== What you are asked to do ==
Leaving all pictures out, output exactly and only the line containing "Screen dimensions: 948x444" and the lines that follow it to the end of the material below.

[Opening Data extract section]

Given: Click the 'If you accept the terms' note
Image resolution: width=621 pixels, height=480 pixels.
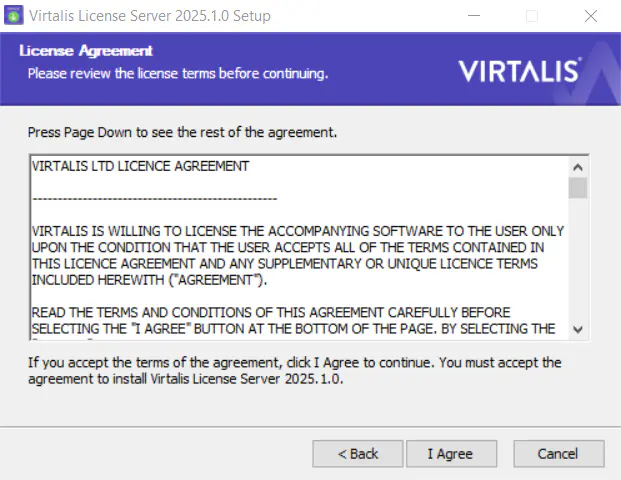Looking at the screenshot, I should (295, 371).
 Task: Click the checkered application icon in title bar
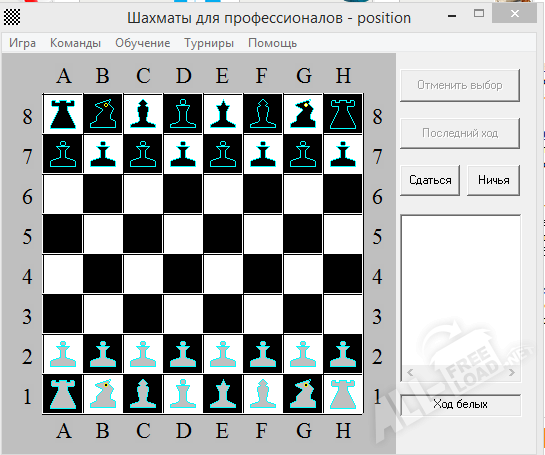(x=12, y=17)
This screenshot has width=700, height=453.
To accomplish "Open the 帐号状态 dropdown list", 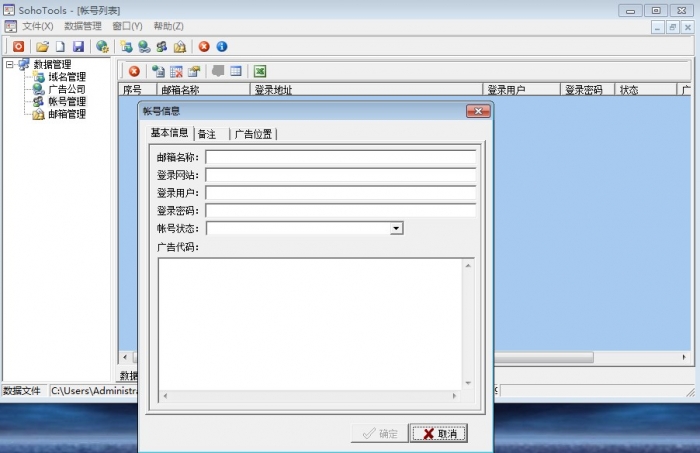I will point(396,228).
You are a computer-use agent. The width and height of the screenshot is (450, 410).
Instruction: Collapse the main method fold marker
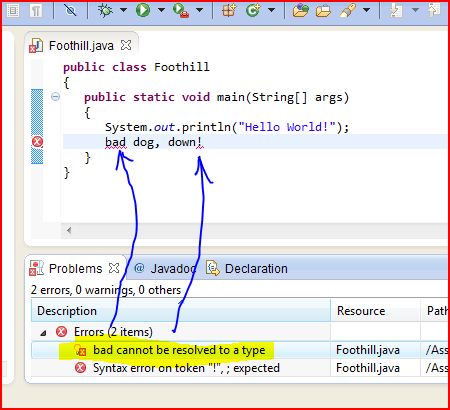tap(55, 97)
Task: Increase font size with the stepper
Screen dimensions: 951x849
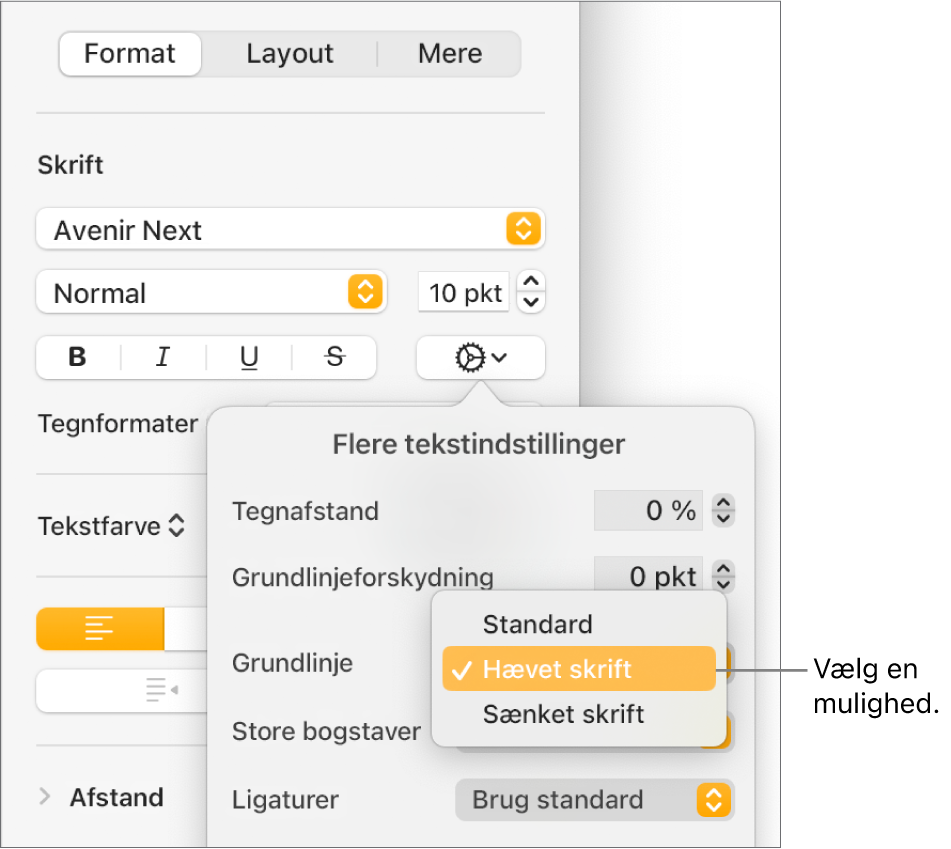Action: pyautogui.click(x=530, y=285)
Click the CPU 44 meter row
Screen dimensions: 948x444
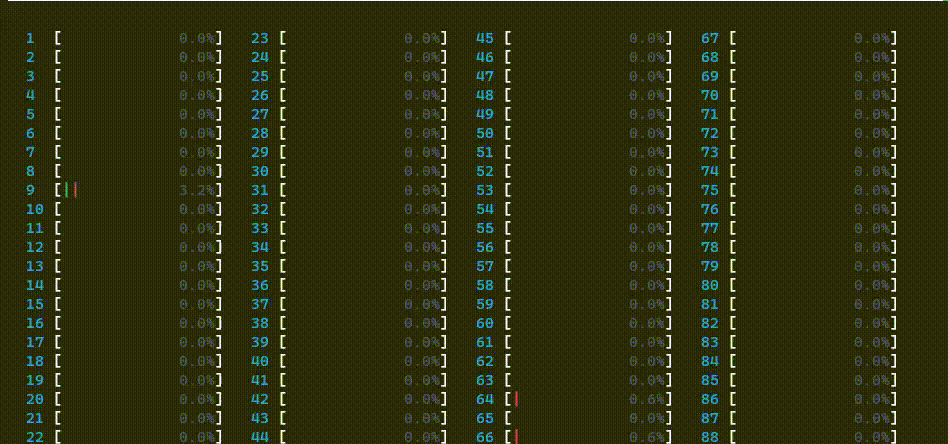(363, 437)
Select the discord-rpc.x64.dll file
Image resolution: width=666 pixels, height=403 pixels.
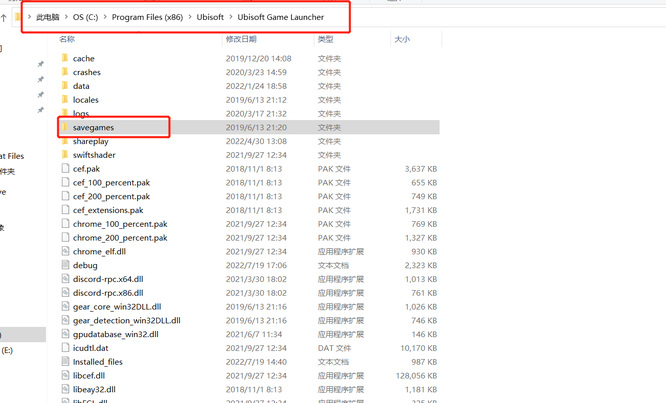click(108, 280)
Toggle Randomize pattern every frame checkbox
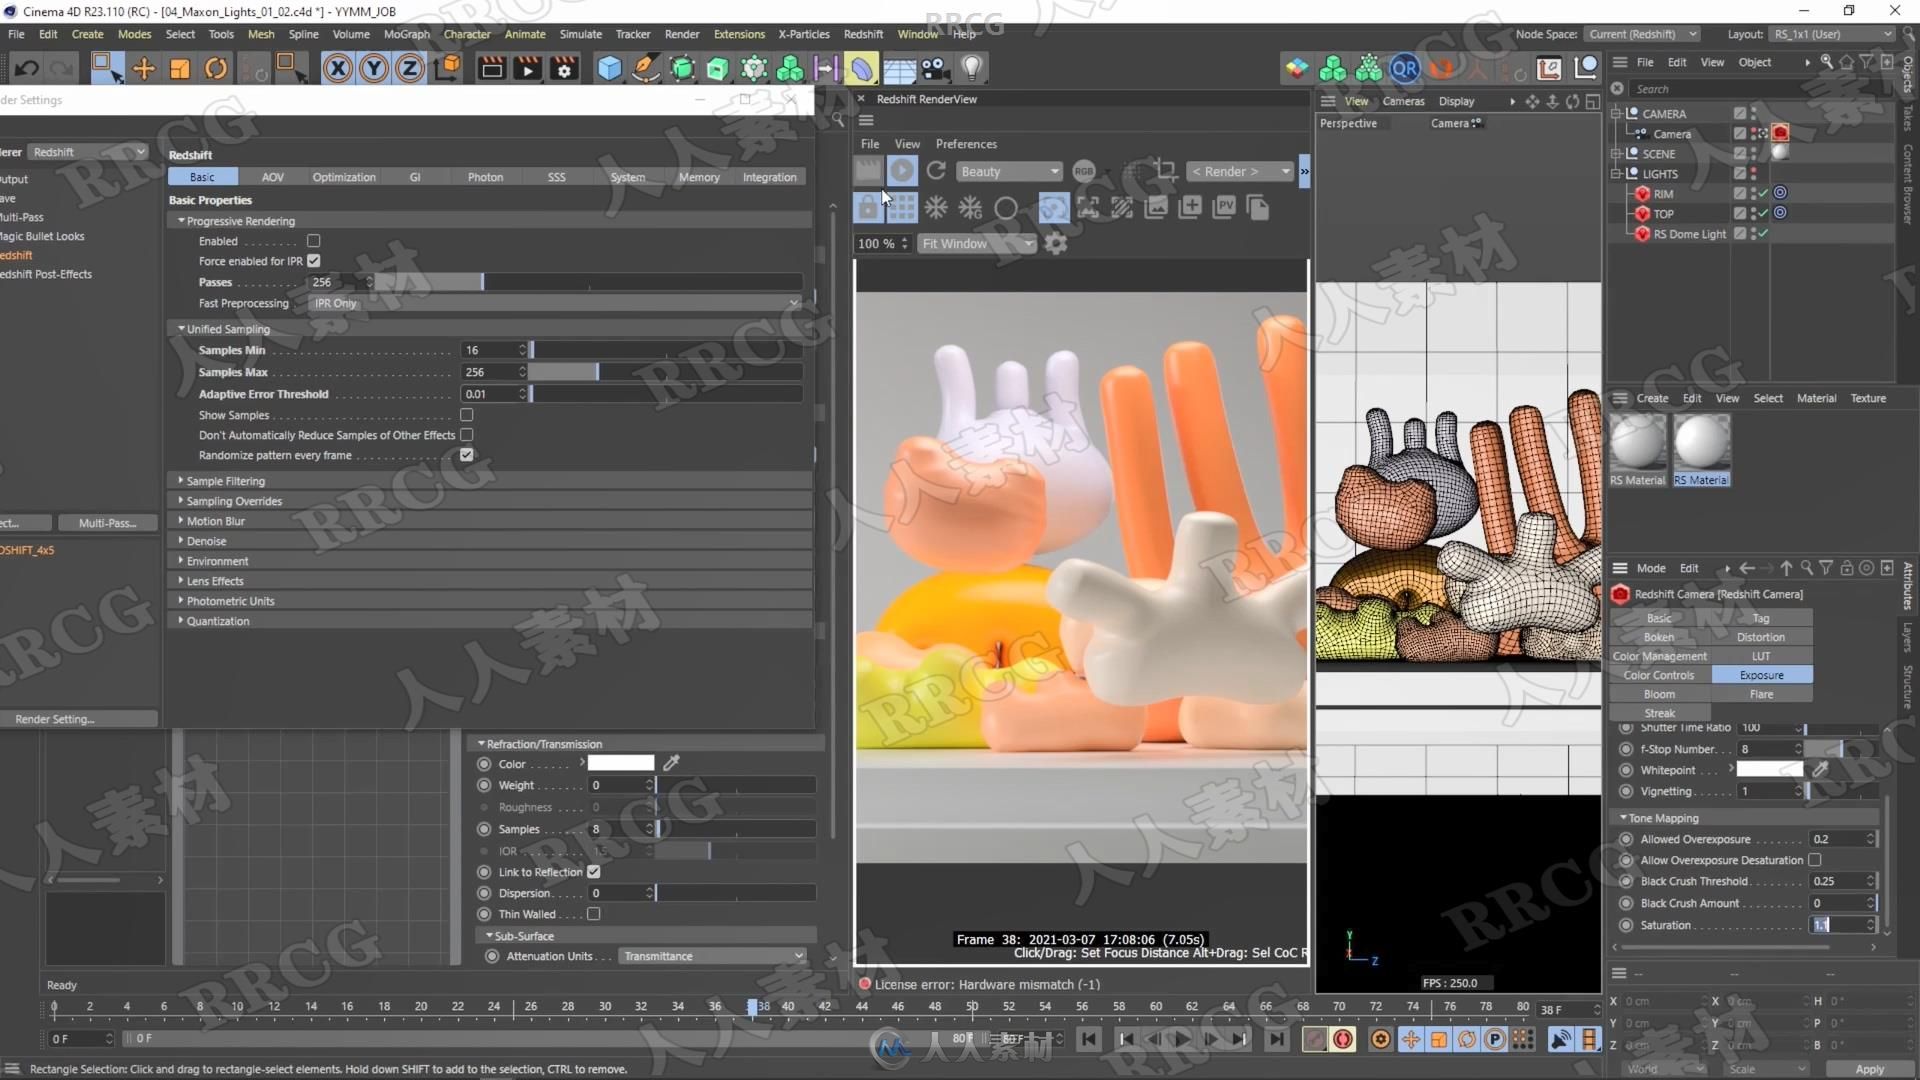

[Closing Data extract section]

== Written answer ==
Screen dimensions: 948x444
(363, 437)
Select the discord-rpc.x64.dll file
Image resolution: width=666 pixels, height=403 pixels.
click(108, 280)
Toggle Randomize pattern every frame checkbox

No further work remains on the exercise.